The true killer feature in my book is the compression: I get ~93% for my largest...

srcreigh · on Feb 28, 2023

PG arrays also compressed on disk. It may not be all that different than timescale. So ya if you store data in ts|id|value row format, it’s 70GB, but id|values array the values array is all compressed. I’ve seen 40x disk size reduction in practice using this method.

wswope · on Feb 28, 2023

I’m surprised by that 40x - I remember benchmarking TOAST compression and being very underwhelmed by the savings (I believe it took me from ~60GB to ~20GB).

What sorta impact does that schema have on insert performance? I would expect the DB to have to rewrite the entire array on every update, though that cost could be mitigated by chunking the arrays.

Are you ditching timestamps and assuming data is evenly spaced?

srcreigh · on March 1, 2023

In a real-life situation where I tried this the keys were very wide, compound, with text keywords. That's where most of the savings came from since before each row was mostly key and not very much actual associated data. Sorry to mislead you about TOAST compression.

It was daily data too, literally 10 or more orders of magnitude less ingestion than Timescale is built for, so the arrays fit inside 1-2 postgres pages and so writing was absolutely not a problem every for 5-10 years of data.

Timescale may be the right solution when you need, I quote from their docs, "Insert rates of hundreds of thousands of writes per second", or somewhere within a few orders of magnitude of that. Good for the niche, but the niche is uncommon.

Yes ditching timestamps. The full row configuration used amazon keywords as keys, so they looked something like start_date|end_date|company_id|keyword_match_type|keyword_text|total_sales_by_day. They match_type and keyword text were like 40 bytes per row, so that's where the huge savings came from.

The data was assumed to be contiguous, aka there's end_date-start_date+1 entries in the total_sales_by_day array.

If this data were in Timescale, the giant keys would be compressed on disk, but I believe (would need to check) that there would be a lot of noise in memory/caches/processing after decompressing while processing the rows.

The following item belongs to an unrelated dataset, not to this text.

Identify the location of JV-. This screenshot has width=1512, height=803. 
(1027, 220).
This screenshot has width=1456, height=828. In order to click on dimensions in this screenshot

Anyway, in conclusion, I do think Timescale has its niche uses, but I've seen a lot of people think they have time series data and need Timescale when they really just have data that is pre-aggregated on a daily or even hourly basis. For these situations Timescale is overkill.

wswope · on March 1, 2023

Yeah, fully agreed with the overall thesis. Postgres is quite capable straight out of the box.

I really like the idea of TOAST compression as an archival format too for big aggregates - I’ll have to check out the performance of a (grouping_id, date, length_24_array_of_hourly_averages) schema next time I get an excuse.